Estradiol receptors inhibit long-term potentiation in the dorsomedial striatum.

Estradiol, a female sex hormone and the predominant form of estrogen, has diverse effects throughout the brain including in learning and memory. Estradiol modulates several types of learning that depend on the dorsomedial striatum (DMS), a subregion of the basal ganglia involved in goal-directed learning, cued action-selection, and motor skills. A cellular basis of learning is synaptic plasticity, and the presence of extranuclear estradiol receptors ERα, ERβ, and G protein-coupled estrogen receptor (GPER) throughout the DMS suggests that estradiol may influence rapid cellular actions including those involved in plasticity. To test whether estradiol affects synaptic plasticity in the DMS, corticostriatal long-term potentiation (LTP) was induced using theta-burst stimulation in ex vivo brain slices from intact male and female C57BL/6 mice. Extracellular field recordings showed that female mice in the diestrus stage of the estrous cycle exhibited LTP similar to male mice, while female mice in estrus did not exhibit LTP. Furthermore, antagonists of ERα or GPER rescued LTP in estrus females and agonists of ERα or GPER reduced LTP in diestrus females.
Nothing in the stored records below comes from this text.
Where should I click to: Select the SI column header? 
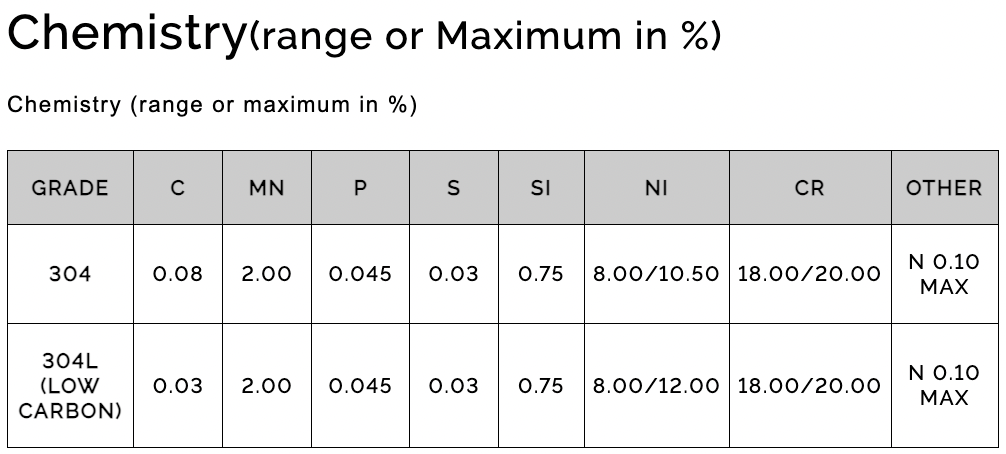541,188
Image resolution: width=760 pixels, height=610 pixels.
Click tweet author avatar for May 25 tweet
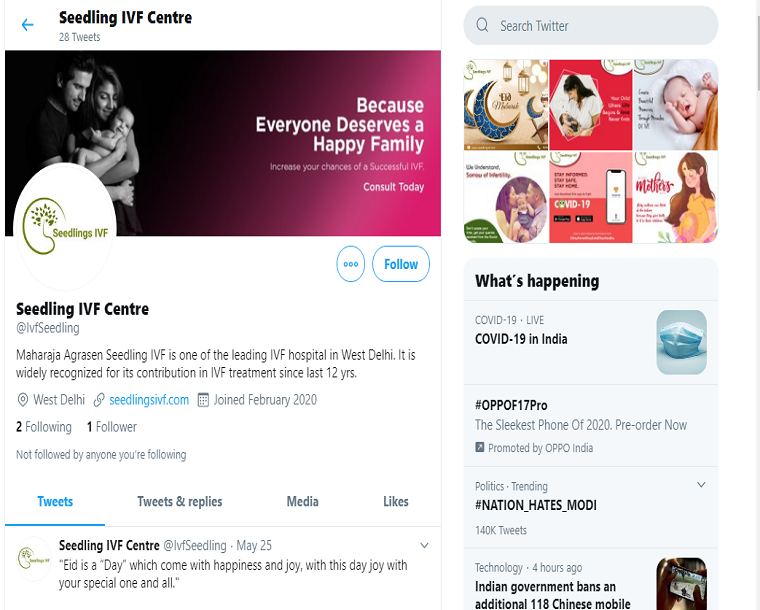point(33,559)
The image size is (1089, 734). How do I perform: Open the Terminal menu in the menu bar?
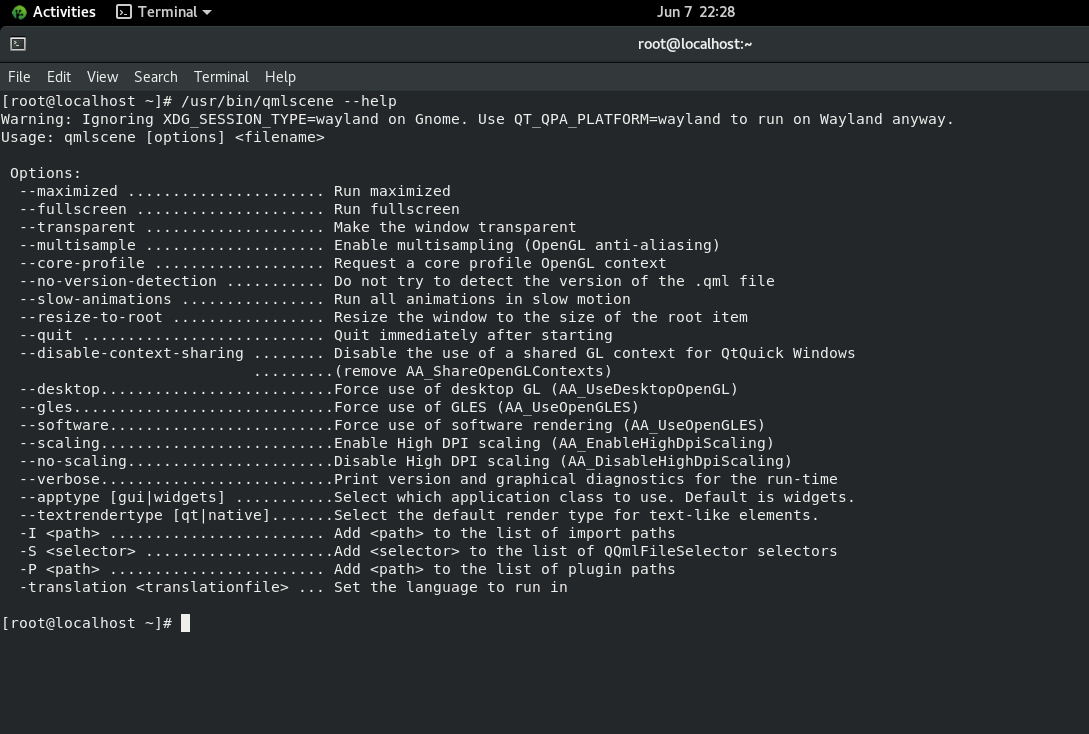pos(221,77)
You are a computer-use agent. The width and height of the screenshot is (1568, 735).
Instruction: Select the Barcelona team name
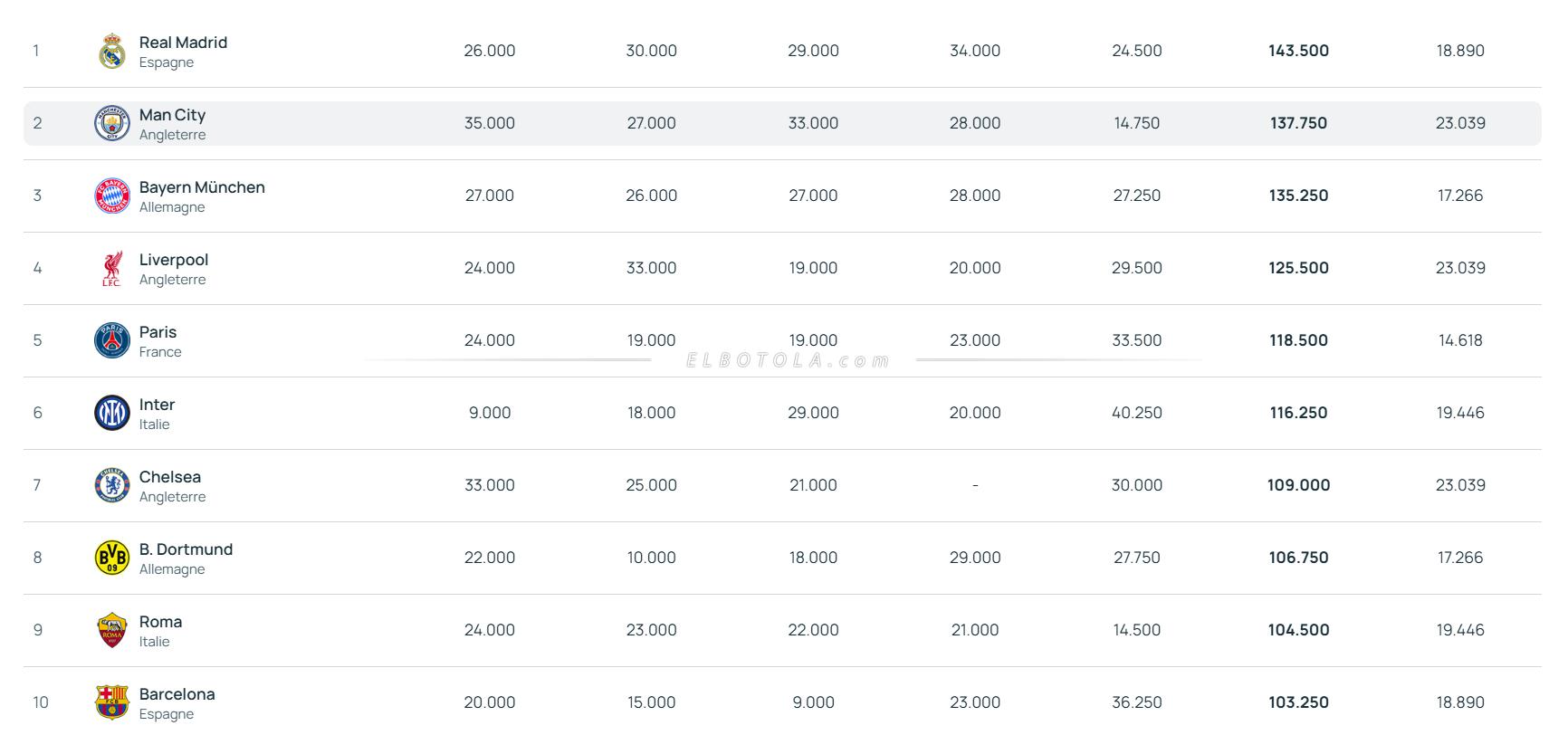coord(177,694)
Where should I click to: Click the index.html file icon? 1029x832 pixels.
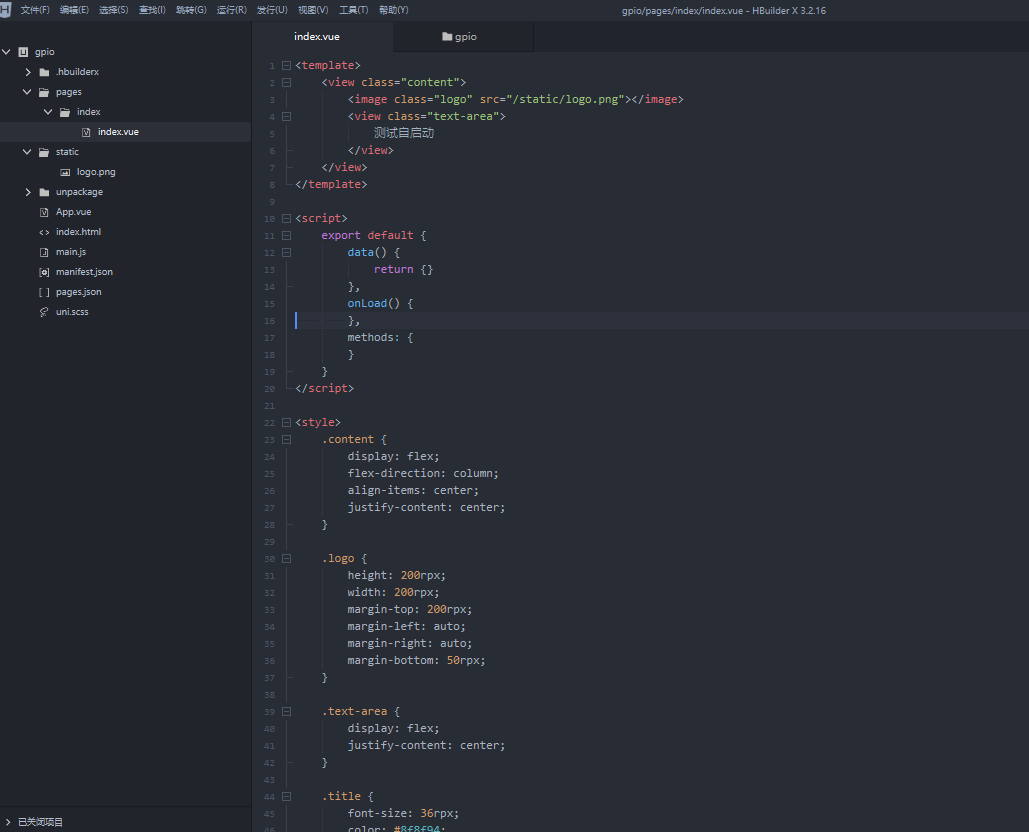point(44,232)
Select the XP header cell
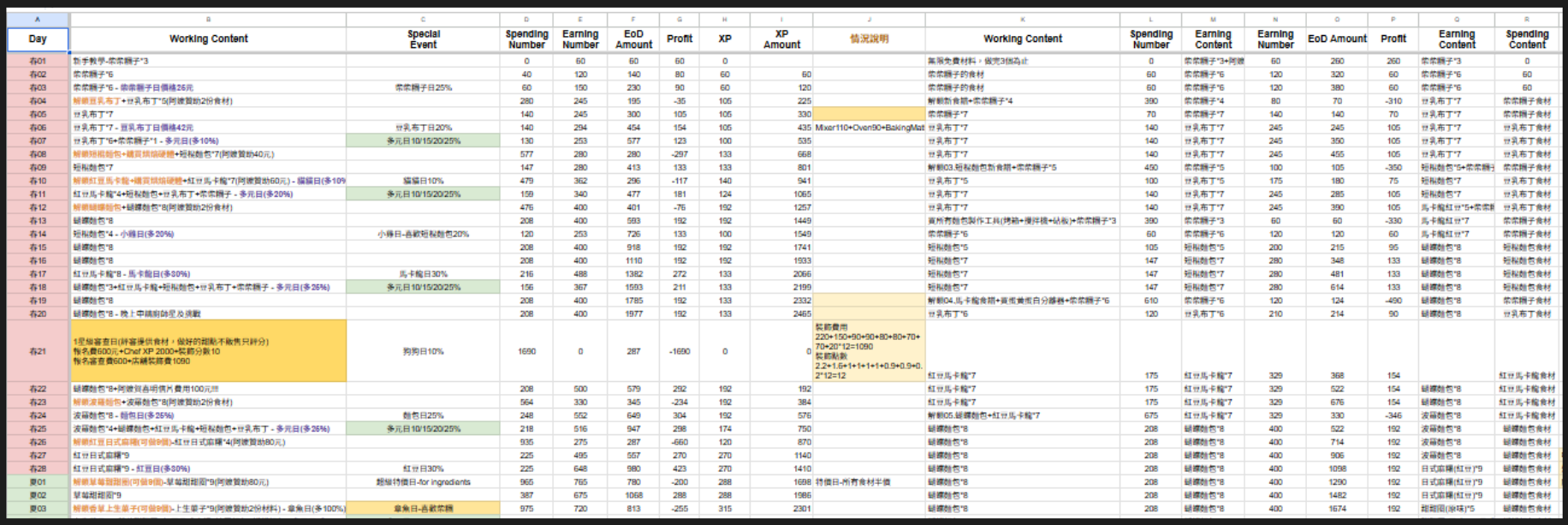Image resolution: width=1568 pixels, height=525 pixels. pyautogui.click(x=725, y=39)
In males, activating ERα but not GPER reduced LTP. These results uncover an inhibitory action of estradiol receptors on cellular learning in the DMS and suggest a cellular mechanism underlying the impairment in certain types of DMS-based learning observed in the presence of high estradiol. Due to the dorsal striatum's role in drug addiction, these findings may provide a mechanism underlying an estradiol-mediated progression from goal-directed to habitual drug use. Significance Statement This study examined the role of the female reproductive cycle and female sex hormones in synaptic plasticity, a cellular process that underlies learning behavior, in a brain region involved in goal-directed learning. Synaptic plasticity was similar between male mice and female mice in the low estradiol phase of the cycle. In contrast, female mice in a high estradiol phase of the cycle did not exhibit synaptic plasticity. The effect of estradiol was mediated by two of the three estradiol receptors found in the brain. The results have implications for the role of the female reproductive cycle in the development of drug addiction, which involves a progression from goal-directed learning to habit-based learning as drug use switches from recreational to compulsive.